Esta perspectiva que determina al hombre y a la mujer en un rol determinado reprime la libido (energía sexual) del individuo produciendo lo que Freud llamó el malestar en la cultura. Dentro de la lógica utilitaria el hombre reprime la energía sexual femenina y la mujer la masculina. Esta represión conduce a la inarmonía o asimetría en la relaciones entre los sexos. Frente a este problema se han pronunciado pensadores como Jung quien identifica, tras el rostro que el individuo muestra al mundo, sea masculino o femenino, una cara interior de naturaleza opuesta. Jung ha llamado ha esta cara opuesta al rostro que se muestra al mundo ánima cuando expresa el lado femenino de la psiquis del varón; y ánimus a la parte masculina de la psiquis femenina. Esta cara interior se ha desarrollado a causa de la interacción de los sexos durante generaciones y ha servido para facilitar la comprensión del sexo opuesto. Según Jung el ánima y el ánimus es una de las principales causas de la atracción apasionada o del rechazo exaltado.
La cultura occidental tiene vastos antecedentes en relación a menospreciar lo femenino en los hombres y los aspectos masculinos en la mujer. Ya desde la infancia se acostumbra a burlar y cohibir con los apodos de “mariquitas” y “marimachos” a los niños y niñas que exteriorizan características del sexo opuesto. Esto suele conducir a que el rostro exterior adquiera prioridad y se reprima al ánima o al ánimus. Dice Jung que este desequilibrio ocasiona la rebelión de la cara interior que impulsa a comportamientos tanto misóginos (odio a la mujer) como androfóbicos (odio al hombre).

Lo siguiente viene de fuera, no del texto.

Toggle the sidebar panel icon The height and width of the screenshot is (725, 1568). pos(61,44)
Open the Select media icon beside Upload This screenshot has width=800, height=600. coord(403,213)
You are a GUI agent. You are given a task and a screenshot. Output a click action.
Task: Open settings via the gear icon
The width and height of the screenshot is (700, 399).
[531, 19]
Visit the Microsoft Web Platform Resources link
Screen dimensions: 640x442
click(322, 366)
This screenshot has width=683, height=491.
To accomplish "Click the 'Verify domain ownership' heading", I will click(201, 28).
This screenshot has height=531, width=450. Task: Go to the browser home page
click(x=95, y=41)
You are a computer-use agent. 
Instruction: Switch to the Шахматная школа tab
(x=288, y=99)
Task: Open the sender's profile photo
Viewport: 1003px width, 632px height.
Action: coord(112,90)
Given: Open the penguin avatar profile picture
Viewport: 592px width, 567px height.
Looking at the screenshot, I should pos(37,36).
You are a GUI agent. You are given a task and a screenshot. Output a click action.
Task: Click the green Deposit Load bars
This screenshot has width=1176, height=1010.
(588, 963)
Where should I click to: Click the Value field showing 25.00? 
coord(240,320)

Es importante aclarar que la relación del hombre con el ánima no es una relación de analogía o de semejanza del hombre con la mujer. Tampoco la relación de la mujer con el ánimus tiene este carácter. La relación del hombre o la mujer con la otra cara de su sexo es un devenir-hombre o devenir-mujer. El devenir es un proceso en el que se produce la mujer en el hombre y viceversa. Dicha producción es posible en la medida en que molecularmente la mujer contiene al hombre y el hombre a la mujer. Esta fórmula rompe con la división dual masculino-femenino, en la cual la diferenciación de sexos es producto de la imposición de roles. Desde el proceso de los devenires, realizar una acción específicamente femenina por parte de la mujer implica un devenir-mujer, es decir, producir átomos de feminidad capaces de impregnar un campo social y de contaminar a los hombres, de atraparlos en ese devenir. Este proceso vale lo mismo para el hombre.